18 Eylül 2016 Pazar

Anma Töreni

 

  Elindeki resme yaklaşık on beş dakikadır gözünü kırpmadan bakıyordu Sabiha Hanım. Her sene böyle yapardı. Duygularını tazelerdi. Fotoğraftaki adam çok güzel gülümsüyordu. Ancak insanlar hiçbir zaman fotoğraflarda içten güzel olmaya gösterdikleri özeni, normal hayatlarında göstermezlerdi. Fotoğraftaki adam da böyleydi. En azından iki saatliğine bu adamın güzel biri olduğuna inandırmalıydı kendini. Yılda bir gün, sadece iki saat için bunu yapmalıydı.

  Kapı çaldı. Araba gelmişti sanırım. Kapıyı açtığında karşısında yine her sene olduğu gibi Meltem Hanım vardı. Meltem Hanım her hareketiyle samimiyetsizlik timsali bir kadındı. Senede bir gün gelir, sürekli samimiyetsiz bir biçimde gülümser, her sene yapması gerekenleri Sabiha Hanım'a üç yaşında çocuğa anlatır gibi anlatır ve sonra görevi biterdi. Bir dahaki seneye kadar da aramazdı Sabiha Hanım'ı. Meltem Hanım yine o samimiyetsizliğiyle konuşmaya başladı: "Nasılsınız Sabiha Hanım? Bizler mi? Bizler de iyiyiz çok şükür. Koşturup duruyoruz işte. İnelim mi aşağıya?". Sabiha Hanım bu kadını ne zaman görse ona acırdı aslında. Şüphesiz o da parasını samimiyetsiz gülümsemeler üzerinden kazanmak istemezdi. Ama belediyenin samimiyetsizlik üzerine ayırdığı bütçeden mecburen birilerinin faydalanması gerekiyordu. Neyse en azından Meltem Hanım işini hakkıyla yapanlardandı.

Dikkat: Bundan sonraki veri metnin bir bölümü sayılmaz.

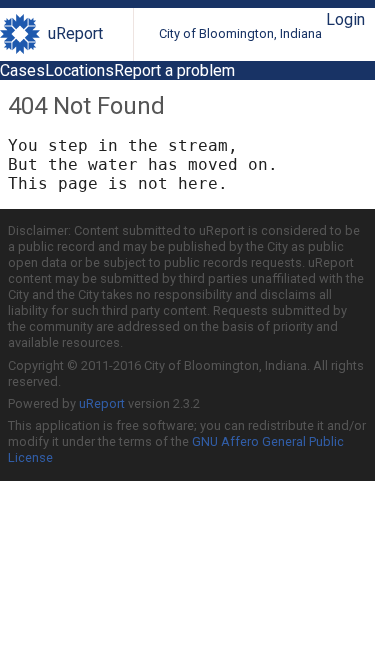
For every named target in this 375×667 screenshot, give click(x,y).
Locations (79, 70)
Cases (22, 70)
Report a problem (174, 70)
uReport (75, 33)
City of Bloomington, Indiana (240, 33)
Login (345, 19)
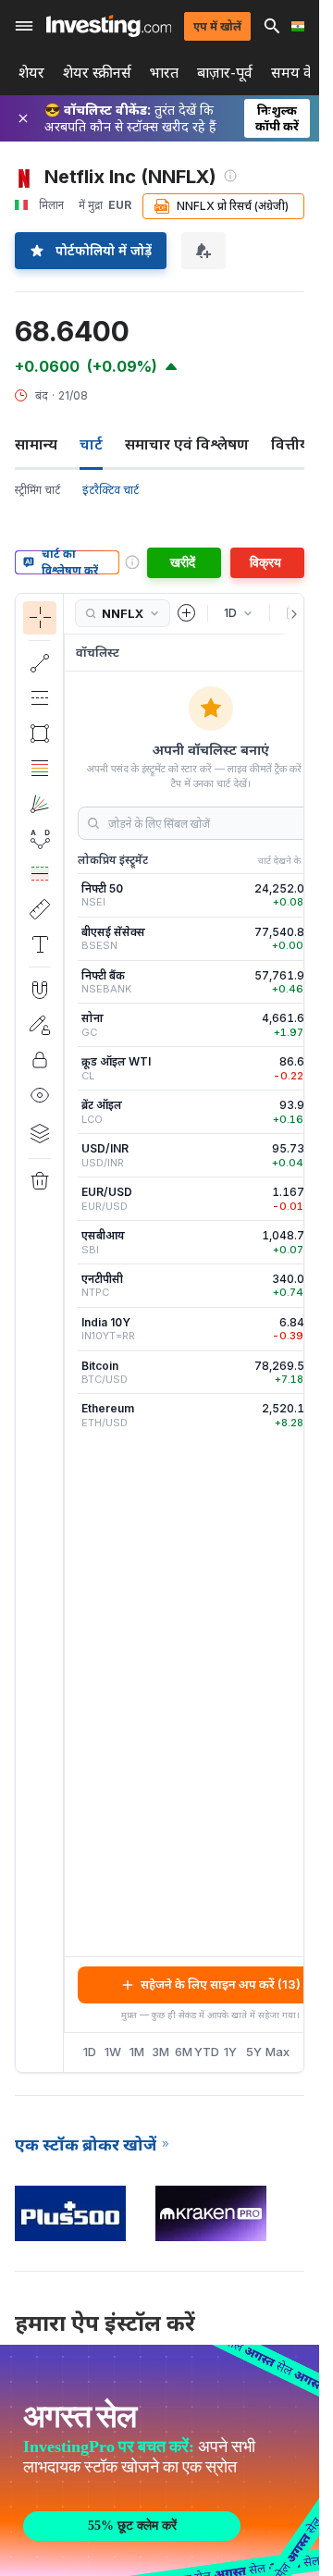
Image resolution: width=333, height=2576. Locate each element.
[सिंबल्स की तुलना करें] (187, 613)
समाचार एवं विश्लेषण (187, 444)
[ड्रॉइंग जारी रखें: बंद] (39, 1024)
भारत (164, 72)
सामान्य (36, 444)
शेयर (31, 72)
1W (113, 2051)
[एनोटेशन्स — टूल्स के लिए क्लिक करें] (39, 944)
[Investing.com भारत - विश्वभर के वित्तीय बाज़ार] (108, 26)
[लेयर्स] (39, 1133)
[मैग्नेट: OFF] (39, 989)
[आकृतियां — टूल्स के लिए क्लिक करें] (39, 733)
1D (89, 2051)
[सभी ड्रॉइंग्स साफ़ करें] (39, 1181)
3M (160, 2051)
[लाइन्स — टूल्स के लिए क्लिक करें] (39, 663)
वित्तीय (290, 444)
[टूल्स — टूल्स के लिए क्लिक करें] (39, 909)
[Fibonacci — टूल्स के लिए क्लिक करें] (39, 768)
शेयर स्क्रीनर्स (97, 72)
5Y (254, 2051)
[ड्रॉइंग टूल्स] (69, 1333)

  Aşağı indiklerinde her sene olduğu gibi mahalleli yine balkonlarda ve camlardaydı. Sonuçta bu mahalleye böyle bir araba her zaman gelmiyordu. Yukarısında geçimini hala yapıştırmalı cikletler üzerinden sağlayan bakkalın bulunduğu bir mahalleydi burası. Böyle arabanın girmesi mahalleliye en az üç gün yetecek kadar konuşulacak malzeme çıkarıyordu. "Arabanın içinde çay falan da oluyormuş.", "Aslında araba Sabiha Hanım'ın diyorlar ama o istemiyormuş.", "Sabiha Hanım'ı arabayla bütün gün gezdiriyorlarmış.". Oysa Sabiha Hanım'ın bunların doğru olmadığını her sene anlatıyordu. Arabanın sahibi zaten belediyeydi. Bütün gün gezdirmiyorlardı, arabanın içinde kaldığı süre en fazla yarım saatti. Arabanın içinde çay falan da yoktu. Sadece Meltem Hanım ve en az Meltem Hanım kadar samimiyetsiz olan ama samimiyetsizliğinin yanında şoförlük görevini de icra eden İdris Bey vardı. İdris Bey de aynı samimiyetsizlik ile konuşmaya başladı: "Ooo Sabiha Hanım nasılsınız efendim? Bizler de iyiyiz çok şükür efendim. Direksiyon başındayız işte sabahtan akşama kadar.". İdris Bey ile Meltem Hanım'ın yanı sıra kullandıkları cümleler de belediyede çalışıyordu sanırım.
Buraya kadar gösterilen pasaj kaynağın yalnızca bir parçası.